By wanting to extend some of the tax cuts, Harris is acknowledging that a good chunk — as much as half — of Trump’s tax cuts benefited the middle class.
“He intends to enact what, in effect, is a national sales tax. Call it a Trump tax that would raise prices on middle class families by almost $4,000 a year.”
This is a high estimate. Trump suggested he wants to impose a 10 percent tax on every imported good entering the United States and a 60 percent tax on every imported good from China. The Peterson Institute for International Economics has estimated that this would cost a typical U.S. household in the middle of the income distribution about $1,700 in after-tax income. That’s because tariffs are typically passed on to consumers by importers — a standard economic concept that Trump rejects.
But in recent campaign rallies, Trump has mused that he would impose a 20 percent tariff. Peterson redid the numbers and estimated this would cost that household more than $2,600 a year.
But Harris is relying on an estimate from the left-leaning Center for American Progress Action Fund, which calculates the cost would be $3,900.
“As commander in chief, I will ensure America always has the strongest, most lethal fighting force in the world.”
Biden proposed spending reductions. Harris, having suddenly become the Democratic nominee, has not put out detailed policy papers yet, but it’s worth noting that Biden repeatedly proposed budgets that have failed to keep military spending ahead of inflation.
“He encouraged [Russian President Vladimir] Putin to invade our allies, said Russia could, quote, do whatever the hell they want.”
This needs context. Harris carefully uses the word “encouraged” in this passage. Trump did not issue an invitation to Russia to invade U.S. allies, but (in his telling) was informing the leader of a NATO member country that he would not defend that country from a Russian attack if Trump deemed the nation was delinquent on payments to the military alliance.
In a February rally, Trump said “one of the presidents of a big country” at one point asked him whether the United States would still defend the country if they were invaded by Russia even if they “don’t pay.”
“No, I would not protect you,” Trump claimed he told that leader. “In fact, I would encourage them to do whatever the hell they want. You got to pay. You got to pay your bills.”
One problem with Trump’s story is that throughout the 2016 campaign, his presidency and now this 2024 campaign, Trump has demonstrated that he has little notion of how NATO is funded and operates. He repeatedly claimed that other members of the alliance “owed” money to the United States and that they were delinquent in their payments. Then he claimed credit for the money “pouring in” as a result of his jawboning, even though much of the increase in those countries’ contributions had been set under guidelines arranged during the Obama administration.
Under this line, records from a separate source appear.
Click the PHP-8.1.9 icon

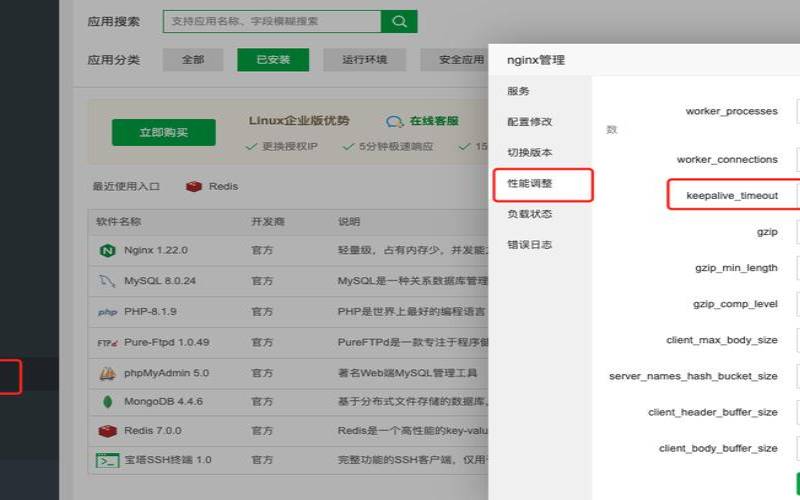[107, 312]
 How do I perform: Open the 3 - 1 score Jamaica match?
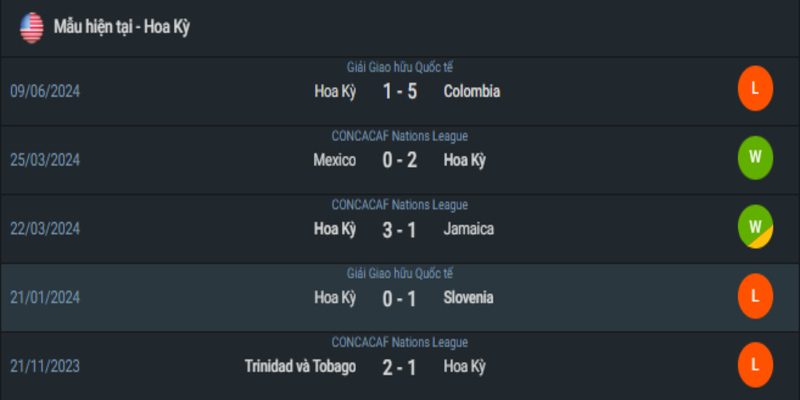click(399, 230)
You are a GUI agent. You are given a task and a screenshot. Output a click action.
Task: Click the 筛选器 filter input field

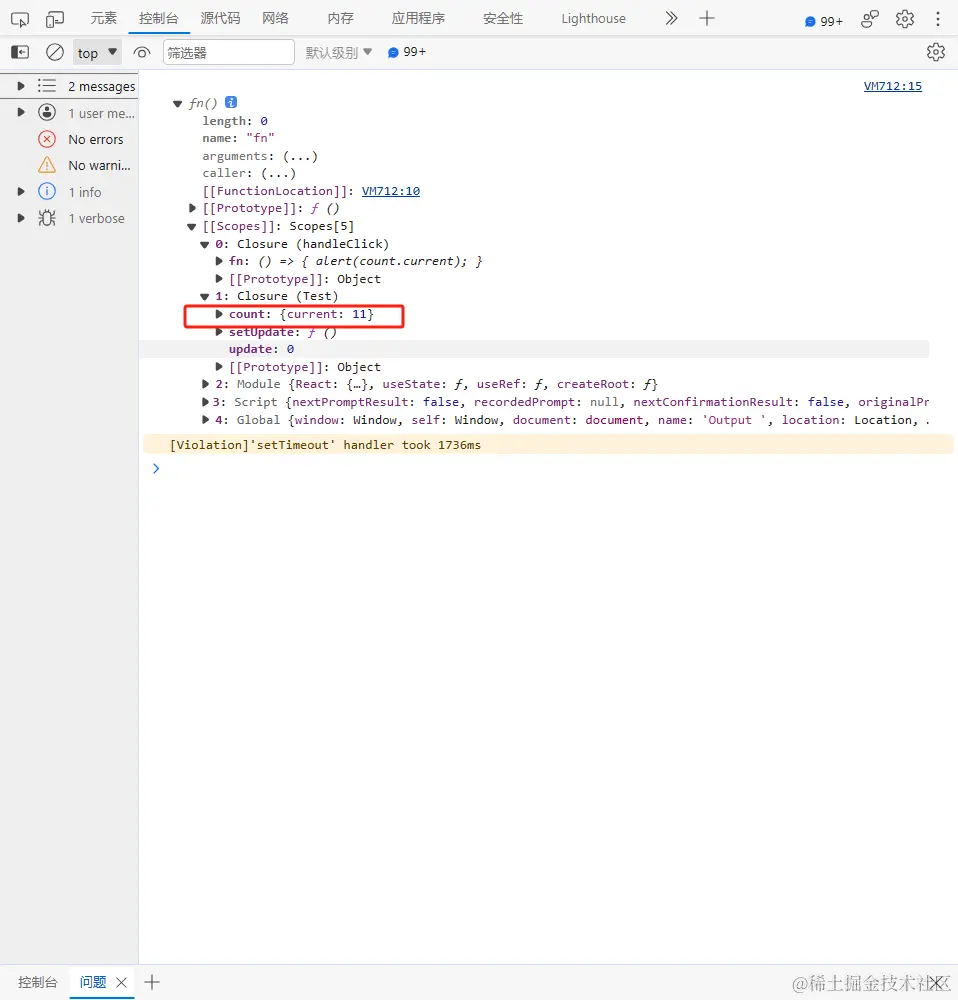click(228, 52)
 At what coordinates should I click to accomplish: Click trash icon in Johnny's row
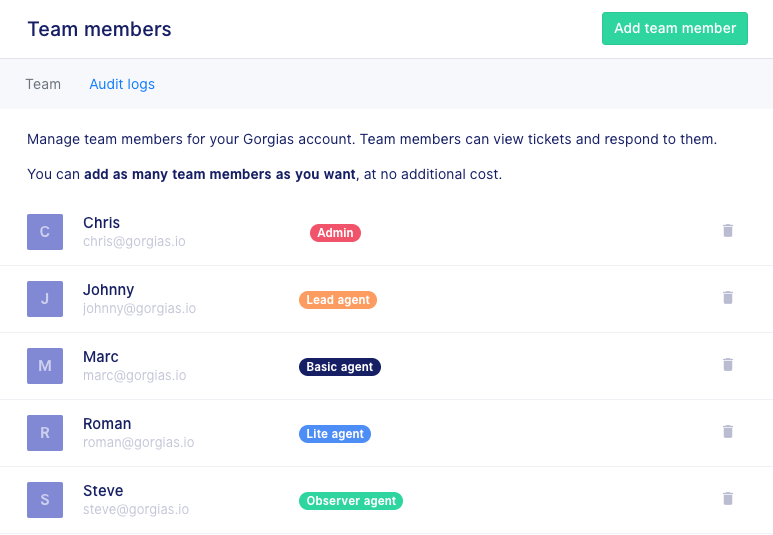click(728, 298)
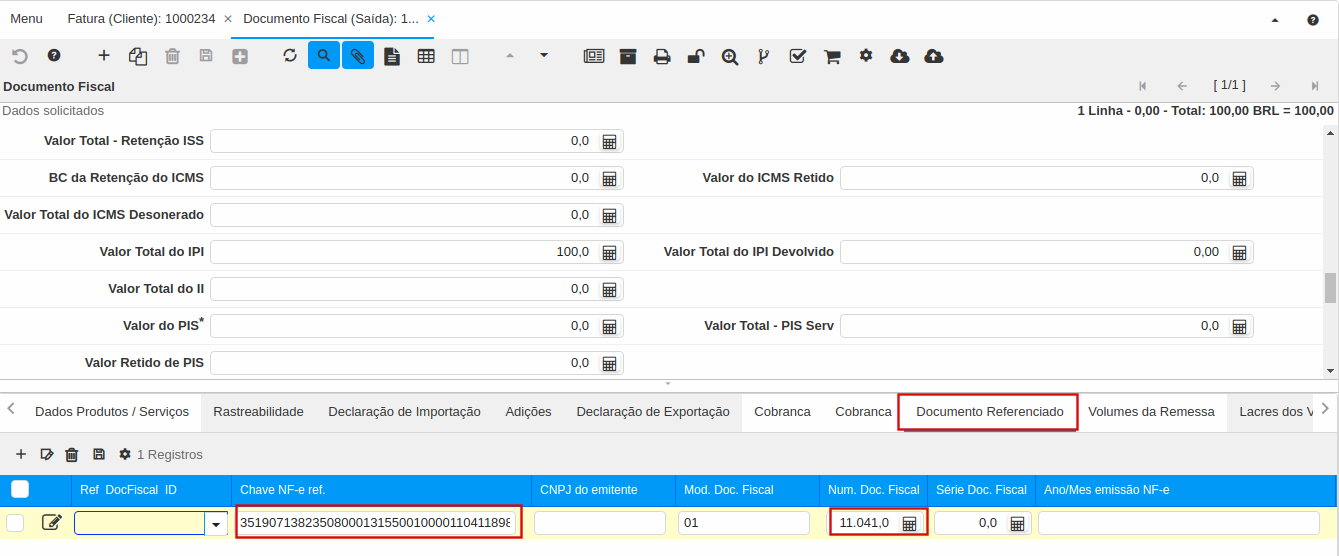This screenshot has height=556, width=1339.
Task: Sort by the Chave NF-e ref. column header
Action: 283,490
Since 2006, NATO guidelines have asked each member country to spend at least 2 percent of its gross domestic product on defense. In 2014, NATO decided to increase its spending in response to Russia’s seizure of Ukraine’s Crimea region, with a commitment of reaching 2 percent in each country by 2024. This money does not end up in NATO’s coffers, as Trump often asserts. (Direct funding, for military-related operations, maintenance and headquarters activity, is based on gross national income — the total domestic and foreign output claimed by residents of a country — and is adjusted regularly.)
NATO figures show that the defense expenditures for NATO countries other than the United States have been going up — in a consistent slope — since 2014. As we noted, that’s when NATO decided to boost spending in response to Russia’s seizure of Crimea.